Fundamental topics in theoretical computer science. Topics include regular languages, finite automata, context-free languages. Turing machine, computability theory, computational complexity, NP-completeness.
I've been working getting pieces off the second hand market to get my own enterprise grade server running. I've been running an old Debian server and it's served me well for years, however it's running all on consumer grade hardware so I wanted to upgrade and have experience around a real server. Furthermore, my old 'server' doesn't have any kind of redundancy. The new server has redundant power supplies and I'm running the storage in RAID 1 so in the event a drive fails I should lose no data, and be able to rebuild data once the failed drive is replaced. I also just wanted to experience handling enterprise grade hardware just like what's in real servers in real data centers. I think it's neat how the rack units work with mounting hardware, and then many parts in the server are hot-swappable like power supplies, storage, and fans. There's also lots of features that I just haven't see on consumer hardware, like keyholes on panels and facias, the form-factor, internal USB ports, and small status LCDs on the front panel. I also like how the enterprise drives have 'power loss protection' and it's common to even install an 'uninterruptible power supply' in the rack. I'm pleased in how the second hand market is treating me, I'll probably come out of this project for less then what a new moderate gaming machine would cost. At this point, I'm ensuring everything is stable and that I trust the second hand hardware. I'm starting to move my projects off my old hardware and onto this server.

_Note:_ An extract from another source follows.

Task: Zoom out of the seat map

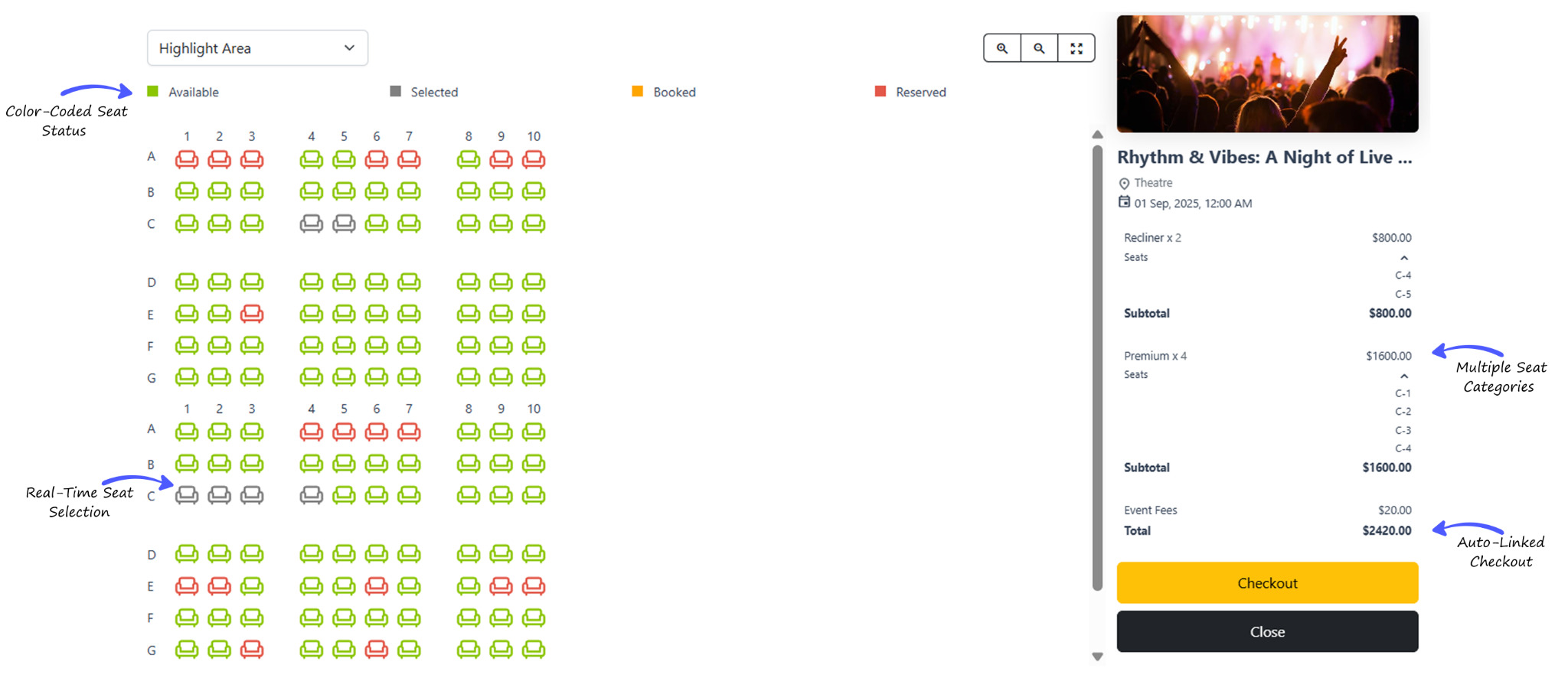Action: click(1039, 48)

I've already played around with Docker and K3s (mini kubernetes) and had some success on a cluster of three Raspberry Pi's but I really want a strong grip. I'll get more experience containerizing everything on my old server I intend to run on my new hardware. Something I'd really like to learn is how to make auto-scaling applications, such that a deployment can spin up and load-balance more pods when traffic increases and subsequently delete those pods when traffic eases. In the past I thought I wasn't going to use Docker & K8s much, however as I grow to have more and more projects I'm starting to see the benefit and look forward to making the jump moving all my personal projects to Docker & K8s. The simplifications I particularly intend to reap are in deployment, stability, and maybe on day redundancy. Currently, for any project, I write systemctl & NGINX modules particular to that project. It's organized, however I honestly don't have any backups of these because there's a bunch of other stuff mixed in those directories and it sounds like a pain. Moving to Kubernetes will reduce all this to Kubernetes deployment and services that I can keep in each project's folder.
I intend to learn how to use machine learning. I've made progress on my second attempt learning tooling, particularly conda and Jupyter Notebook. I've made a couple models in the past when other people were holding my hand. I think I understand the high level concepts, however to say 'I know machine learning' would be wrong. I want to get better at transforming data by myself into forms that models and libraries work well with and then identifying what to do to make a model better.
I'd take any position and titles that come to mind are software engineering and software development, however I think I need time in industry to really know. I think my portfolio demonstrates I'm growing to an intermediate full-stack engineer, however I truthfully dislike frontend work. I wouldn't overlook a frontend position, however I really enjoy doing backend work like making API endpoints, making database schemas, and laying out flows of data.